“Before I began my journey of Experiential Education and Play for Peace, I had done an MBA from Mumbai University, and worked on entrepreneurial ventures, and brand consulting projects. But my heart was in the ‘enabling’ space. Like they say, what you seek is seeking you. PFP and I found each other!”- Nikhil Mehta, PFP India Trainer
Nikhil Mehta has been around the PFP scene conducting PFP sessions for youth and children from conflict areas. In his pursuit of studying Experiential Education, he came across the PFP website and instantly felt a connection. “My journey began when I attended a PFP workshop facilitated by Agyatmitra, Swati Bhatt and Nisha in Pune. Since then, I’ve been facilitating PFP sessions with different groups, learning environments and NGOs,” he said.
In the process of creating socially and emotionally inclusive spaces for youth and children suffering from conflicts, he has learned a deeper understanding of the 5 core values of PFP over the years. He sees that safety, in all aspects – physical, intellectual, emotional and social – is a prerequisite for effective learning or change. “When people feel safe in a space, they are open to sharing with others around,” said Nikhil. He believes that safety is synonymous with inclusion. “Safety and inclusion are related to each other. If I am not feeling socio-emotionally safe in an environment, I won’t feel completely included,” he added.

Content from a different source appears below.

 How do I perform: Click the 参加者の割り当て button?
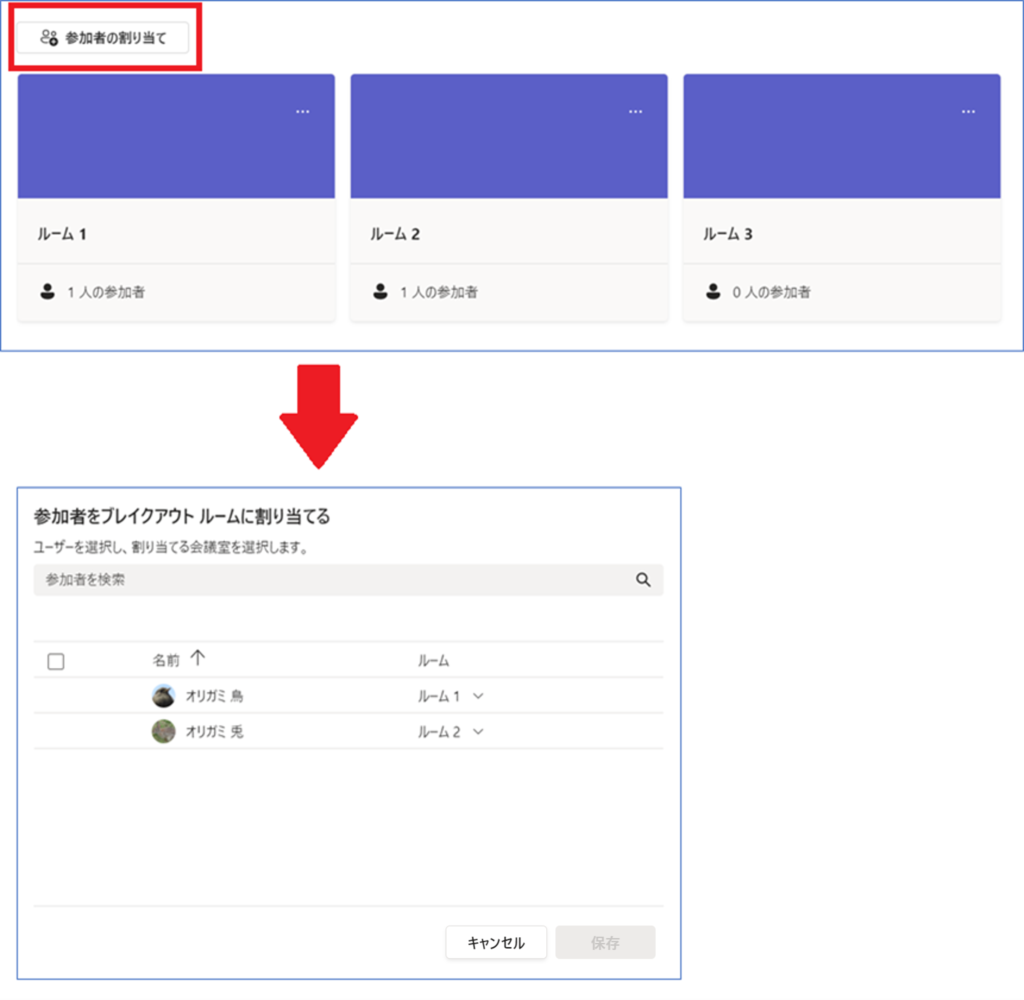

Building a sense of community lies in the core of PFP. It is the driving force for all the peace efforts of the trainers. Nikhil also said that true and complete inclusion goes beyond just giving everybody the same things, but is about giving everyone equal opportunities. Those equal opportunities were promoted during a 2-day workshop Nikhil conducted on July 23 and 30.

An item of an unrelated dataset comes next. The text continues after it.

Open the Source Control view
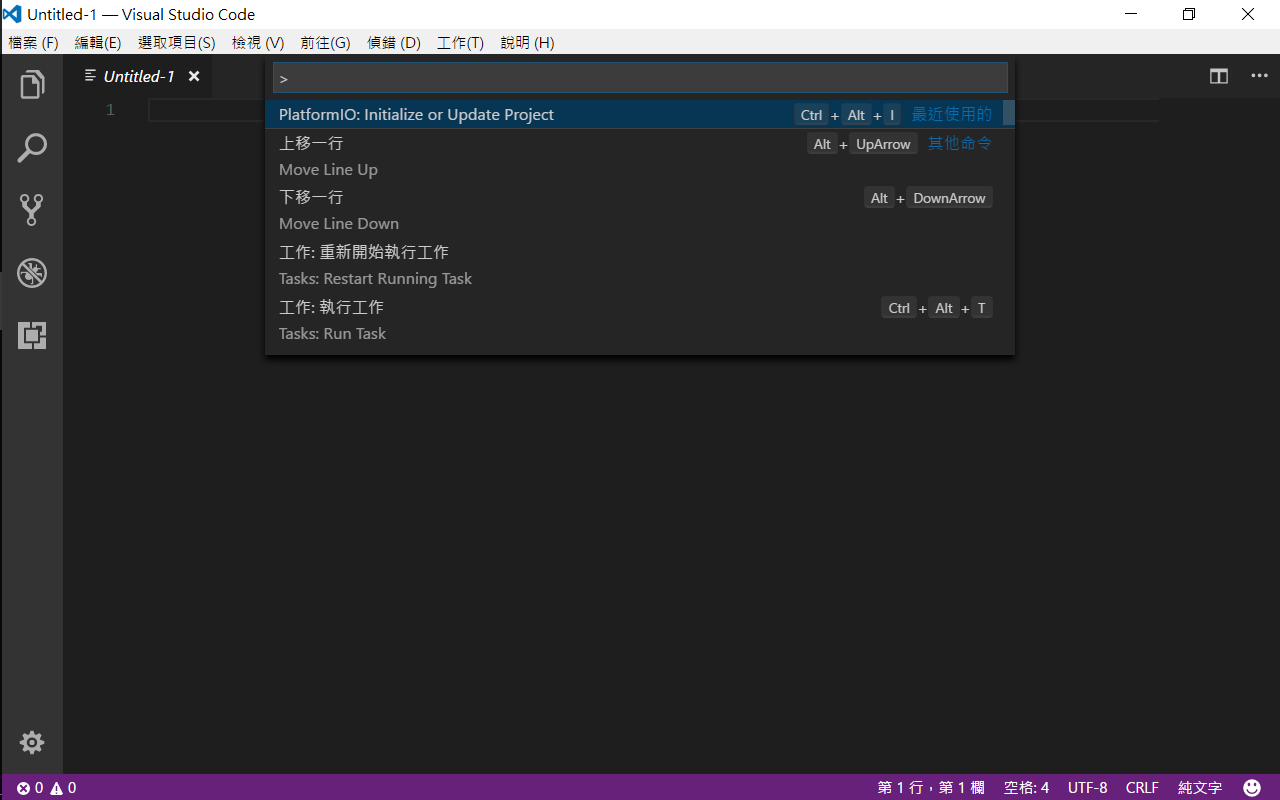 (x=31, y=210)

For Nikhil, equality as well as equity came alive during the training. He shared that there was one instance that the game called “Gotcha” required both hands, but there was one participant who had hurt his hand and had a cast. His team modified the game in such as way that everyone was able to enjoy the game even though one had an injury. During the workshops, participants engaged in a deeper discussion of the core values of PFP. “We had interesting and insightful discussions on the core values. The participants came up with some very interesting views and shared those views in creative ways – through songs and chart paper work. The idea was for the participants to initiate the process of internalizing the core values. It is the core values that make PFP what it is, and as such every facilitator of PFP needs to be conscious of the core values while facilitating sessions,” said Nikhil.
These were the descriptions of the whole experience from his participants: “a deep joy,” “felt content,” “lots of fun,” “ fabulous fun,” “constructive,” “inclusive,” “crazy,” “silly,” “reflective,” “relaxed,” “alive,” “happy,” “childlike,” “creative,” “energized,” and “learning in simplicity.”

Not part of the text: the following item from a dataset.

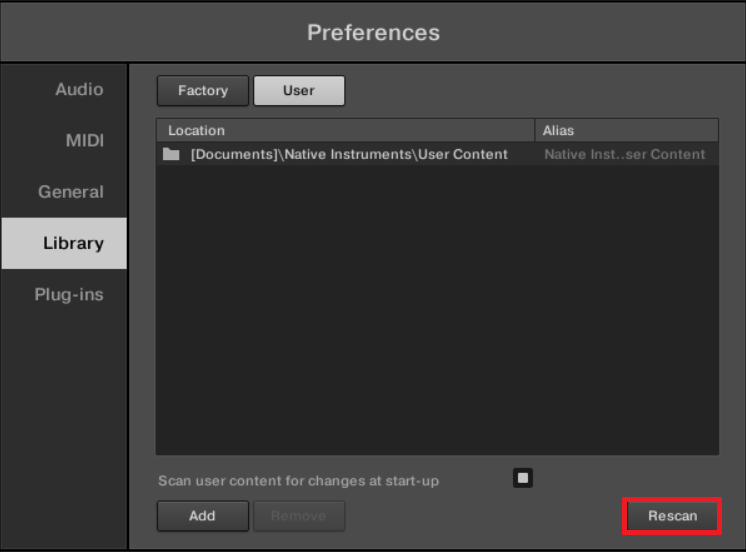
Task: Click the folder icon in the User Content row
Action: tap(171, 155)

Added testimonials of the participants included:
“I used to keep a few of the core values in my heart, but I found tools for designing and holding space for others and myself, I was able to reconnect again and one of the basic practices for development.”
“I just met the playful and happy me that I was missing for a long time.”
“The core values I feel not only need to be practiced in games but in day to day life too, they are a must in all our interactions and dealings during the day.”
The objectives of the workshops were met as the play sessions cemented once again, the desire to promote peace in the community. “It encouraged me to go deeper into each of the core values. It inspired me to reflect on my experiences of facilitating and training in different states in India,” Nikhil added.
It is the exciting play sessions that sustain PFP India trainers to help promote peace in their communities. And for Nikhil, his understanding of peace keeps evolving with time. He believes that peace occurs both in the interpersonal and intrapersonal levels. He sees it as a continuum from zero conflict to extreme conflict which may include violence.
“When one is closer to the extreme conflict end of the spectrum, one is experiencing lack of peace. This prevents one from living a fuller life and from effective learning or growth. That’s why peace is important, first within our own selves and then with the others around,” he said.
Facilitators came from diverse backgrounds – trainers, outdoor educators, play therapists, community workers and young adults. Although he designed the training course and leads the facilitating process, he is grateful for other trainers like Vipul Chheda, Charmi Gadda, and Nishita Shah for all their support in creating an enriching Practice Peace Session.
I asked him why this passionate pursuit of peace and he concluded that being a PFP facilitator makes him feel alive and gives him a deeper sense of fulfillment. “For me, this journey began due to my love for play and my belief in the positive impact of play. Gradually, I have come to appreciate the peace part of it. It’s an ongoing journey,” Nikhil said.
Taking steps toward peace by cultivating peace within and without, and building a sense of community through the impact of play is what pushes Nikhil to be an effective PFP global trainer. He wants his participants to take their own journey of PFP in their own ways, while keeping the spirit of PFP alive.